- [Stated task 1] Could you quote the part of the records that opens with the line containing "You are a GUI" and runs to the end of the records, leaving out the pictures?

- [Text excerpt]
((

# Good place to buy plants & plant supplies?



## Khai (Mar 30, 2012)

So I wanted to start my first planted tank and start off small since I'm on a budget. I don't want to go overboard with my spending since this is my first attempt at a planted tank. I was planning on buying most of the tank equipment at petsmart.

So here is what I'm planning to get in the order listed:

10 gallon w/ standard hood - use 2, 23W CFL bulbs
AquaClear 20 filter
Aqueon or Fluval 50W heater
CaribSea FloraMax Midnight Black substrate
Flourish Excel as sole CO2 source
Dry Ferts - KH2PO4, K2SO4, PPC Micro Mix
Plants - low to medium light plants
Shrimps + Small Fish

I'm not sure where to buy the plants and plant products yet. So my question is where would there be a good place to buy Seachem Flourish products, dry ferts and plants around the Vancouver and Burnaby area. I don't have my own car yet, so anywhere further would not work.

Also I know Jon's Plant Factory sells dry ferts, but does not have KNO3. Can I substitute KNO3 with Ca(NO3)2?

Lastly, is this list complete or am I missing something for a planted tank.


----------



## Mykiss (Apr 22, 2010)

Hi and welcome to BCA!

Well, you've come to the right place! Here on BCA you'll be able to find not only good deals but a lot of great advice.

If you interested, I've got:
10 gallon tank setup (includes heater, canopy, light, penguin bio wheel filter, some gravel) 
I've also got all of your dry ferts you need
I've also got some low to medium light plants which I can give you with the setup
I've also got shrimps as well as small fish

If you check up on our web site at CanadianAquatics.com we have most of the livestock listed there and some of the equipment.

))

- [Entries on locating words and elements]
((

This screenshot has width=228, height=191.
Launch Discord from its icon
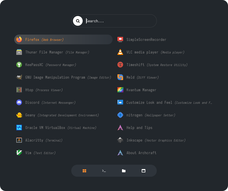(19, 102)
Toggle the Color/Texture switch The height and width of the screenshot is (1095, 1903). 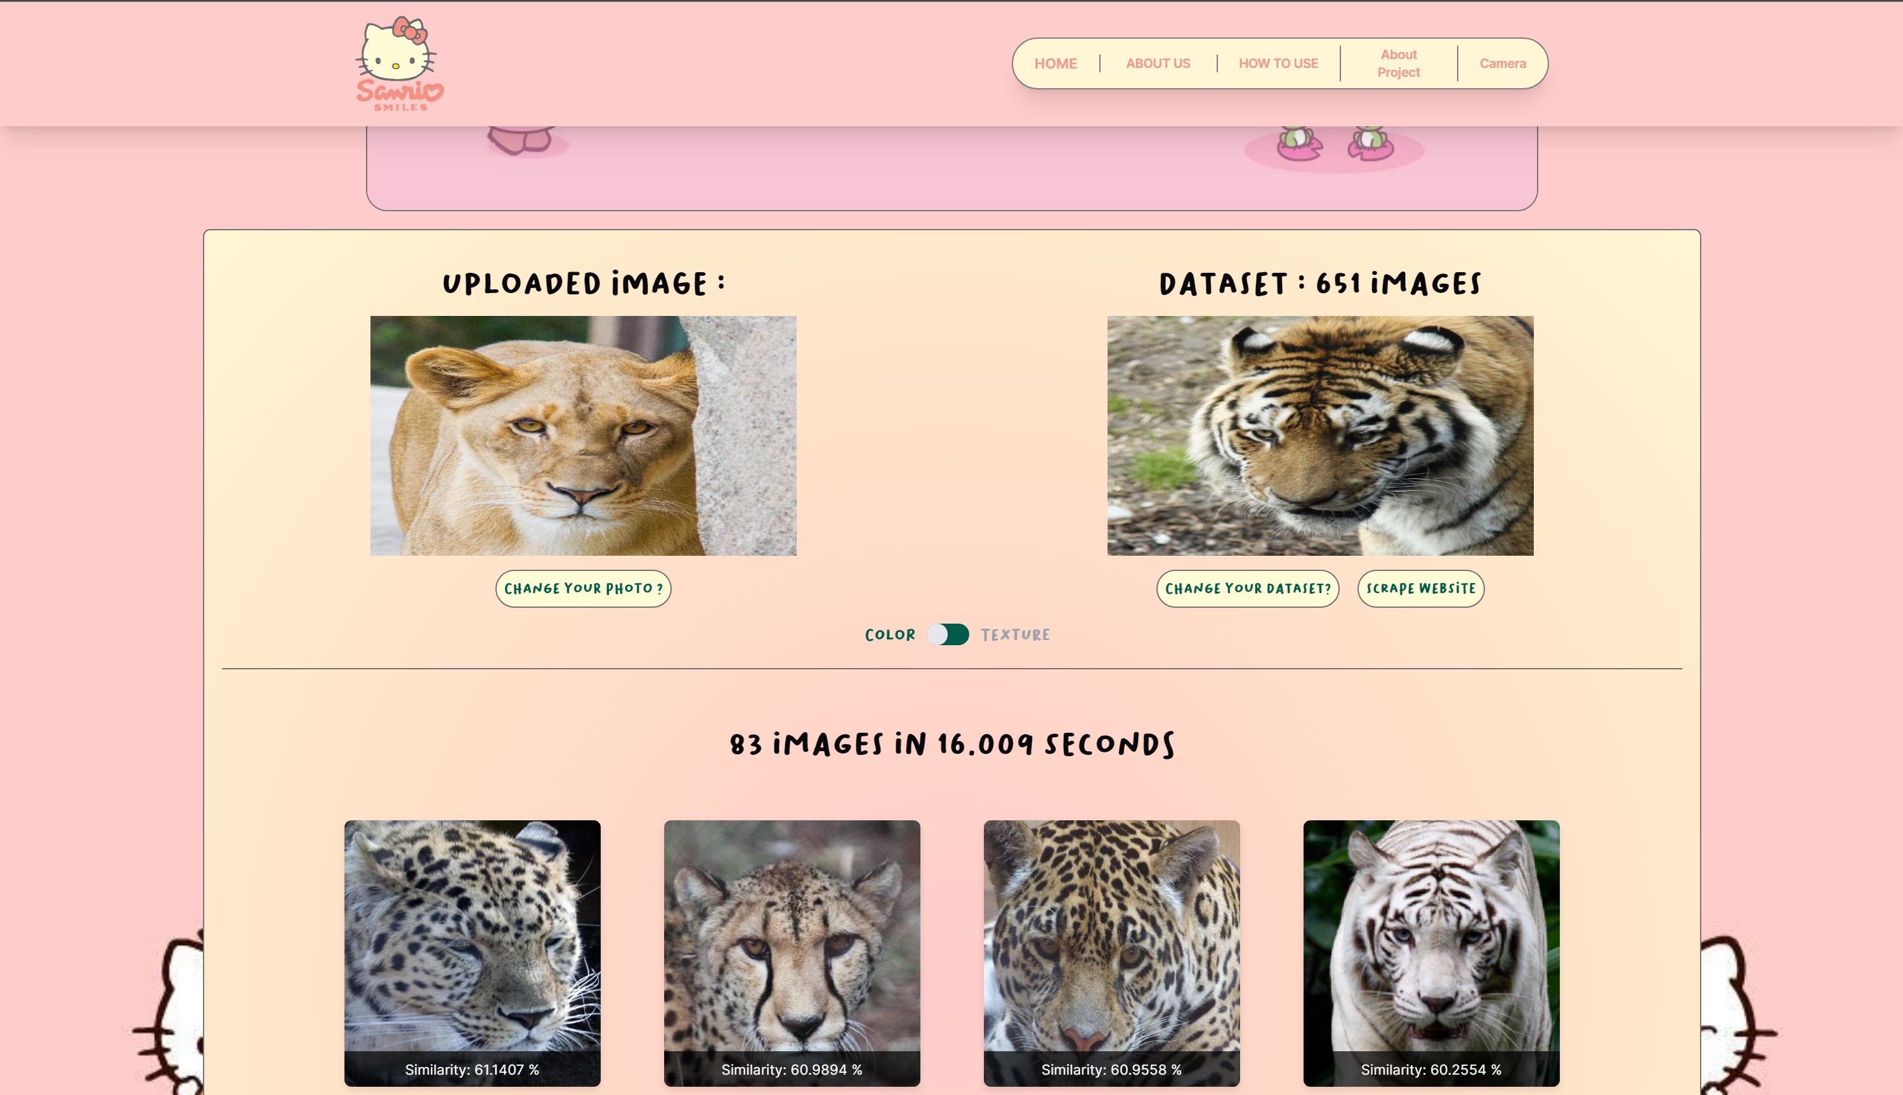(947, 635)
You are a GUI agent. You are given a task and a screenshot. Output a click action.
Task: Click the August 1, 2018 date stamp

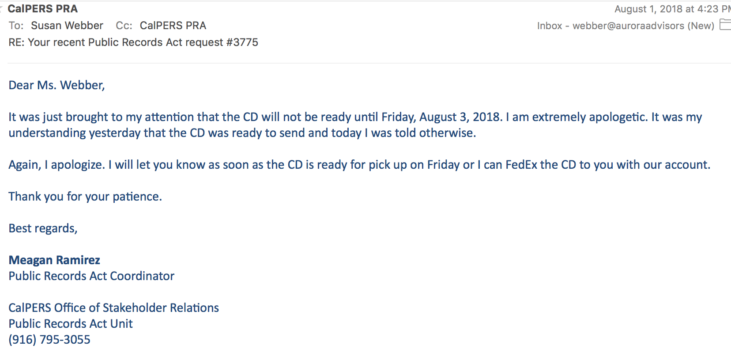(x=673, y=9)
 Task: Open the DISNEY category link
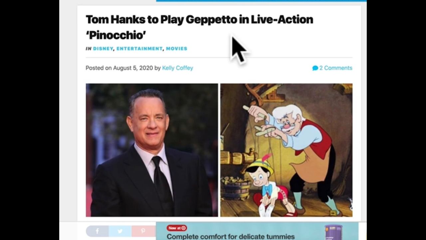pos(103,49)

))

- [Stated task 2] Print the part of the aquarium forum thread that opens with the words containing "I'm not sure" and closes with "welcome to BCA!".

- [Reply 1]
You are a GUI agent. You are given a task and a screenshot. Output a click action.
Task: Click the August 1, 2018 date stamp

(x=673, y=9)
 Task: Open the DISNEY category link
pos(103,49)

- [Reply 2]
I'm not sure where to buy the plants and plant products yet. So my question is where would there be a good place to buy Seachem Flourish products, dry ferts and plants around the Vancouver and Burnaby area. I don't have my own car yet, so anywhere further would not work.

Also I know Jon's Plant Factory sells dry ferts, but does not have KNO3. Can I substitute KNO3 with Ca(NO3)2?

Lastly, is this list complete or am I missing something for a planted tank.


----------



## Mykiss (Apr 22, 2010)

Hi and welcome to BCA!